No tapete vermelho do The Critics Choice Awards – no qual concorreu na categoria de melhor ator por Joias Brutas -, Adam Sandler agradeceu à mulher, Jackie Sandler, dizendo que ela o pressionou, mais que simplesmente incentivou, a fazer o filme dos Safdie Brothers. Joias Brutas, Uncut Gems no original, é atração na grade da Netflix. Sandler é aquele comediante que os críticos adoram odiar, dizendo que só faz porcarias, comédias grosseiras e escatológicas. Não é verdade – Como Se Fosse a Primeira Vez, com Drew Barrymore, de 2004, é bem bonitinha, e, em dupla com Jennifer Aniston, ele estrelou a comédia de ação que foi o maior sucesso da operadora de streaming no ano passado, Mistério no Mediterrâneo.
A Netflix anda babando por Sandler. Só para lembrar, como ator dramático, nosso homem fez – bem – Embriagado de Amor, de Paul Thomas Anderson, e Os Meyerowitz: Família Não Se Escolhe, de Noah Baumbach, ambos com passagem pelo Festival de Cannes.
No sábado à noite, na onda pré-Oscar, Sandler ganhou o Spirit Awards, o Oscar independente, e aproveitou para esculhambar a Academia, que não o indicou. Analistas dizem que a culpa é dele, da sua arrogância – já se achava dentro. Reações emocionais à parte, Joias Brutas é a confirmação de que os irmãos Benny e Josh Safdie não estão para brincadeira.

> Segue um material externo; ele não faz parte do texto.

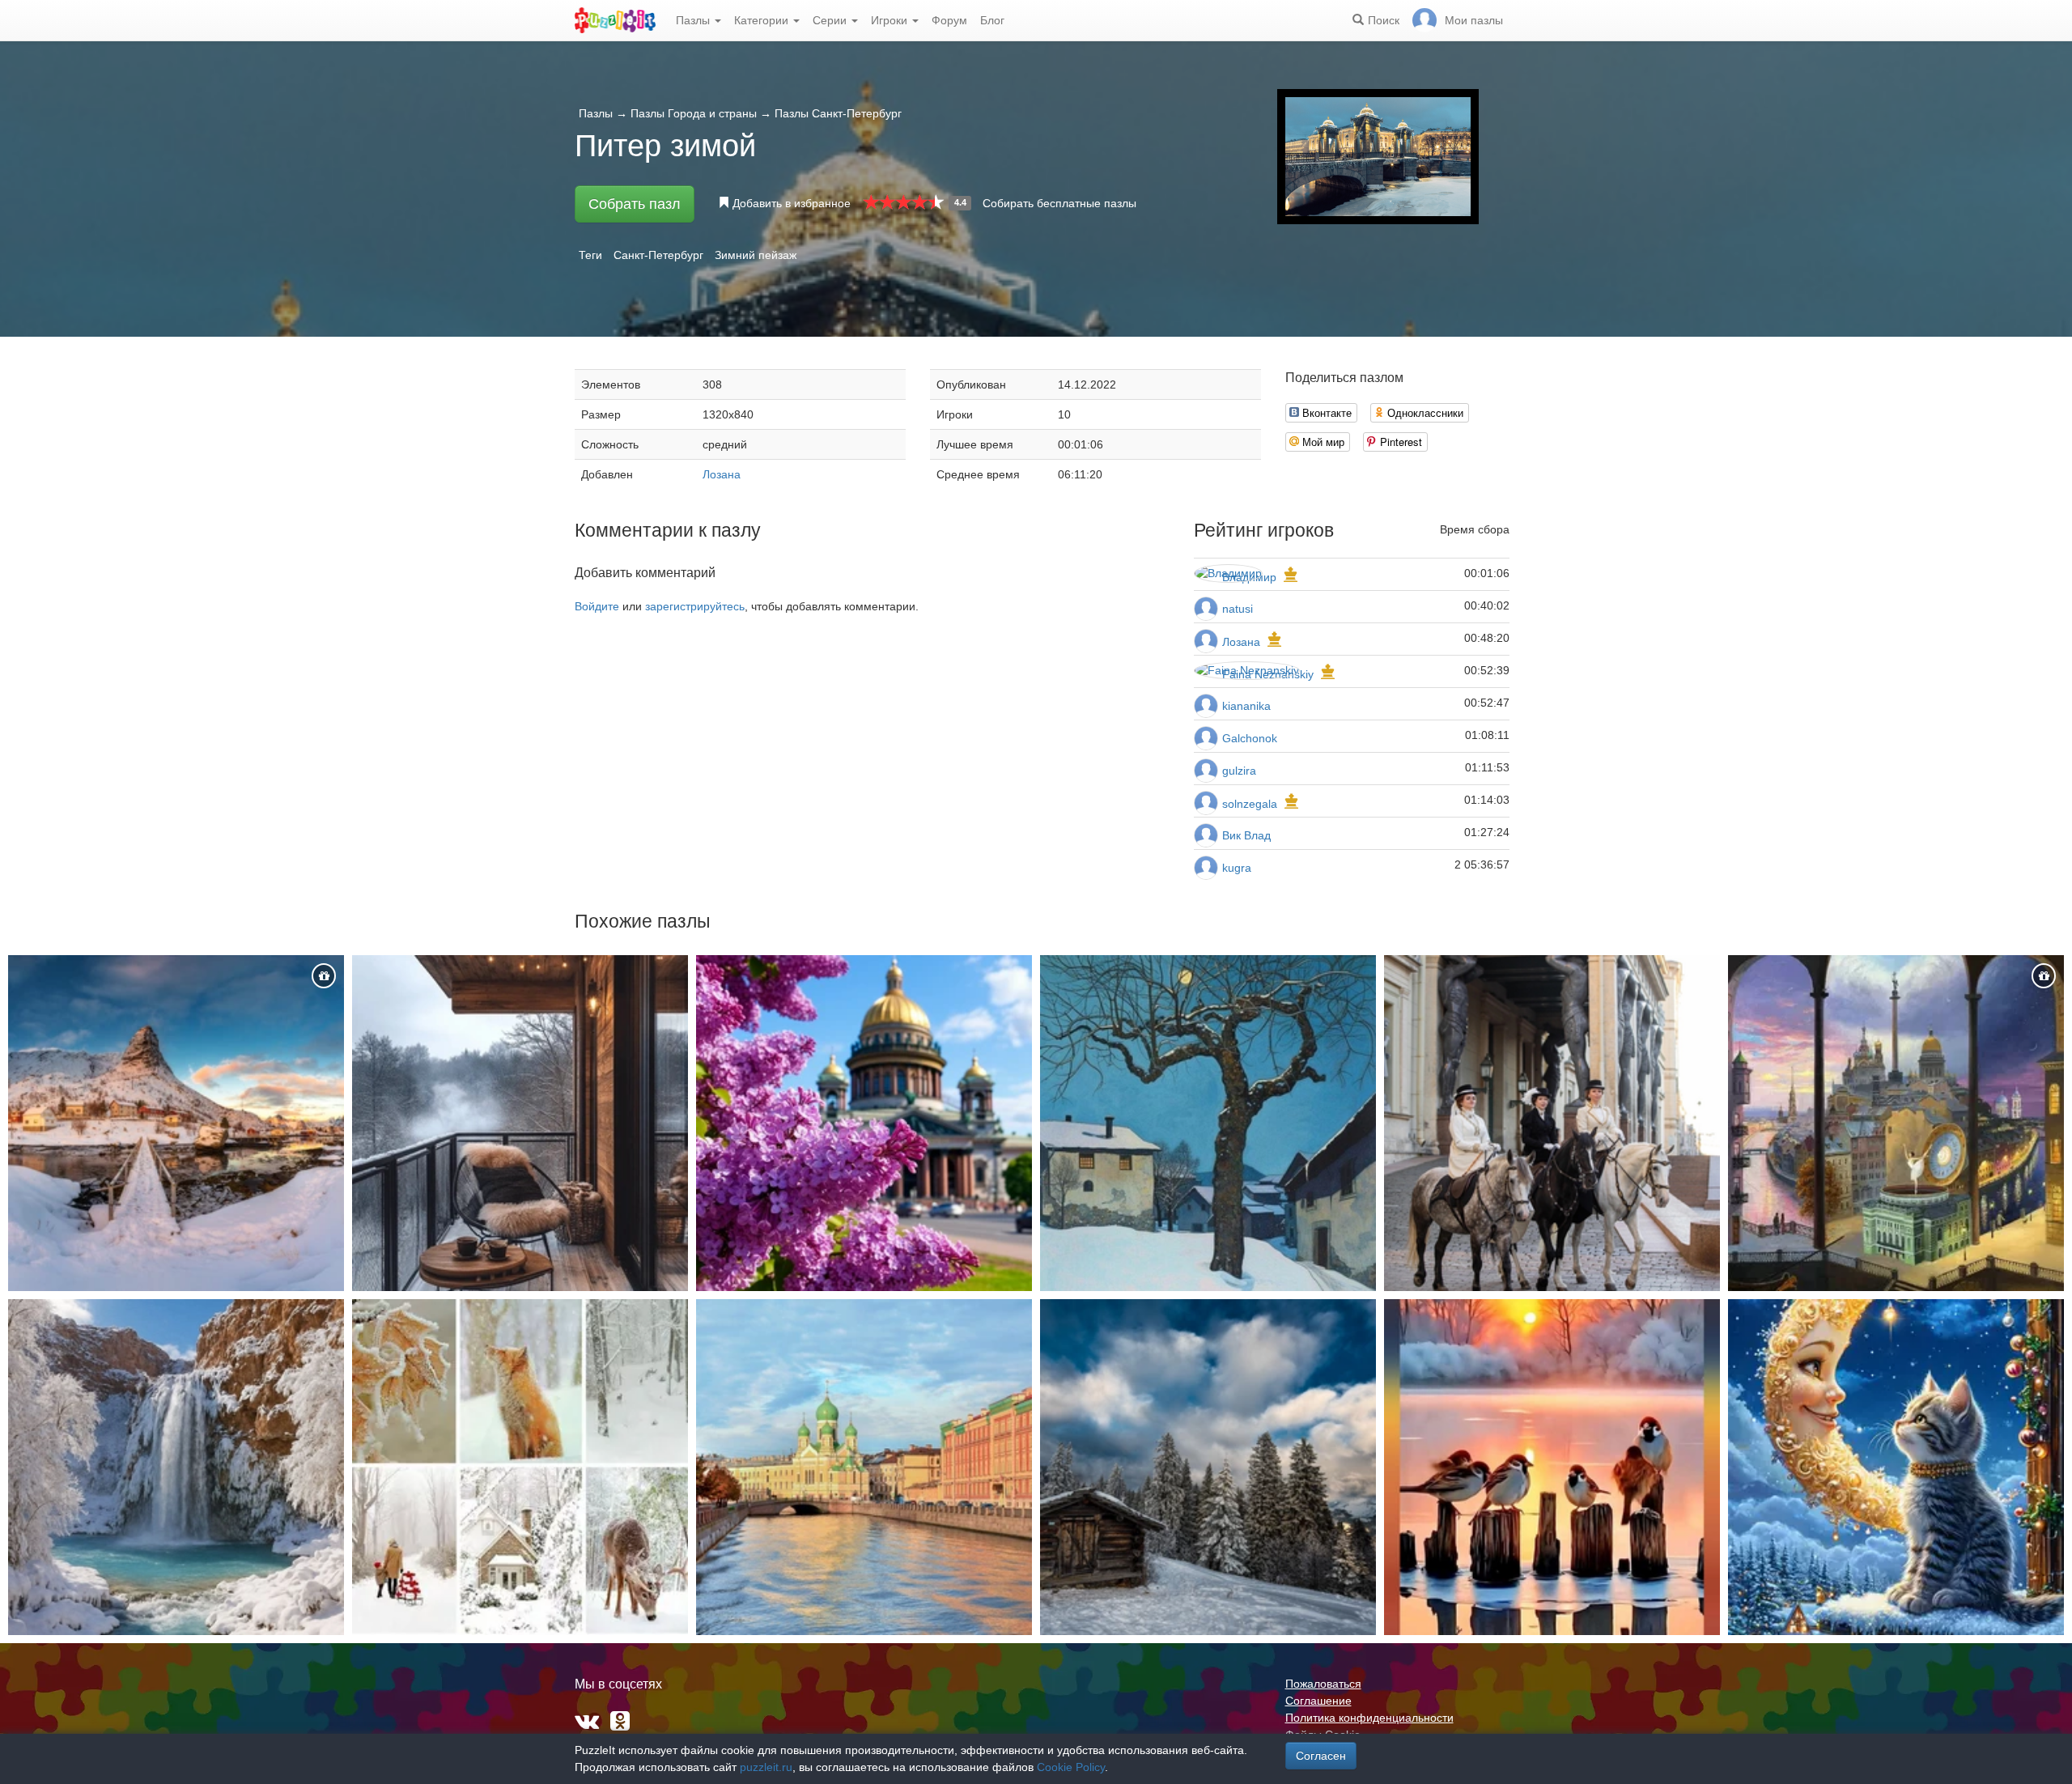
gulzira (1239, 770)
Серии (831, 20)
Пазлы (694, 20)
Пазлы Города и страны (694, 113)
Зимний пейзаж (755, 254)
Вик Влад (1246, 835)
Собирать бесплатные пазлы (1059, 203)
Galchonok (1249, 738)
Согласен (1321, 1755)
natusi (1237, 608)
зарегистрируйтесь (695, 606)
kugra (1236, 867)
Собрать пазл (634, 204)
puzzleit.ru (766, 1767)
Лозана (722, 474)
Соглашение (1318, 1700)
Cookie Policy (1071, 1767)
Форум (949, 20)
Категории (763, 20)
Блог (992, 20)
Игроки (891, 20)
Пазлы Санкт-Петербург (838, 113)
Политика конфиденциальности (1369, 1717)
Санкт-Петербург (658, 254)
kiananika (1246, 705)
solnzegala (1249, 803)
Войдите (597, 606)
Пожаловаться (1323, 1683)
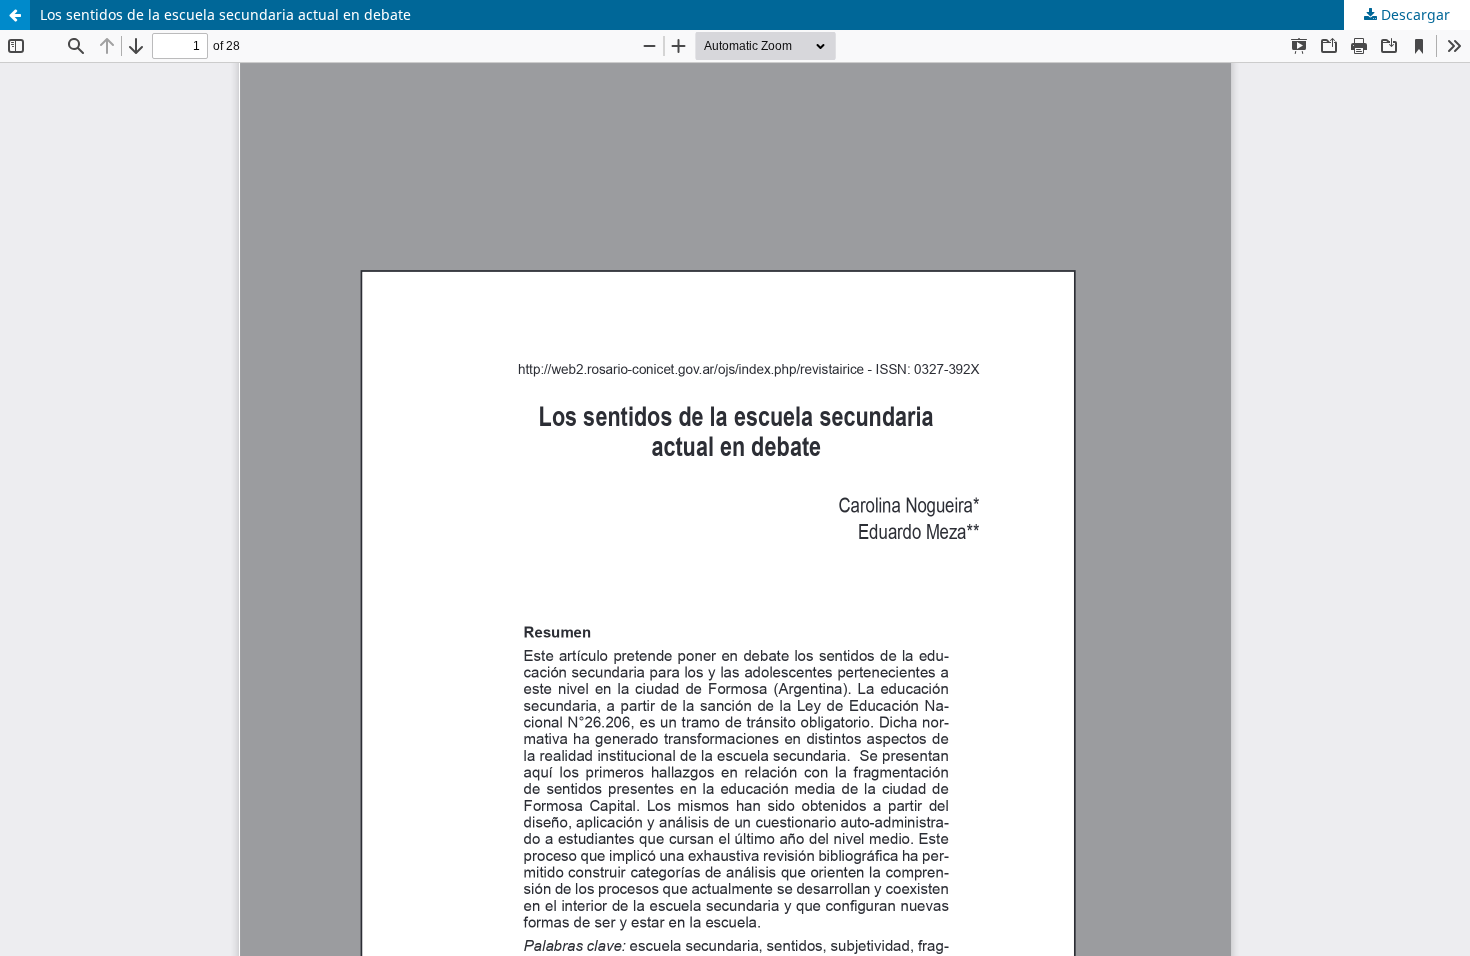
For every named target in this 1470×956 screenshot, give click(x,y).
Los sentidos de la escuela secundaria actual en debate (225, 14)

Ambos possuem uma assinatura – quem viu Bom Comportamento/Good Time, que passou em Cannes, com Robert Pattinson, deve se lembrar do clima frenético e dos personagens levados ao limite numa Nova York que eles filmam pelo avesso.
Benny e Josh têm o pé no pulp, e você sabe do que se trata. Revistas pulp, de emoção, baratas, foram nomes dados a publicações que, nos anos 1930, eram feitas com papel vagabundo, a partir da polpa de celulose. Pulp virou sinônimo de literatura pífia, com tramas criminais e de horror. Espremendo, saía sangue. Os Safdies são filhos da tendência, como Quentin Tarantino – lembrem Pulp Fiction – Tempo de Violência, que venceu Cannes em 1994.
Nenhuma surpresa que tenham buscado a cumplicidade de Sandler. Com produção executiva de Martin Scorsese, Joias tem uma pegada à Os Bons Companheiros e Vivendo no Limite, com uma representação da Nova York subterrânea, mais sórdida, que também evoca autores como James Toback e Abel Ferrara. Sandler faz um negociante judeu de pedras preciosas e, quando o filme começa, sua preocupação é manter-se distante dos cobradores que o perseguem. Howard, é seu nome, é apostador compulsivo e está sempre dobrando, sem sucesso, suas apostas. Para complicar, tem uma amante sexy, mas não está muito disposto a se livrar da mulher, que o considera, agora, depois de anos e muitos filhos, o homem mais irritante que conheceu. Antes mesmo de aterrissar em Nova York e nos revelar Howard, a narrativa decola anos antes, numa mina da Etiópia onde ocorre um acidente e mineradores aproveitam o tumulto para descolar a pedra rara, e bruta, que estará no centro de todas as atribulações de Howard. Para resumir – a pedra vira talismã de um ídolo do basquete e Howard tenta, de todas as formas, tirar proveito.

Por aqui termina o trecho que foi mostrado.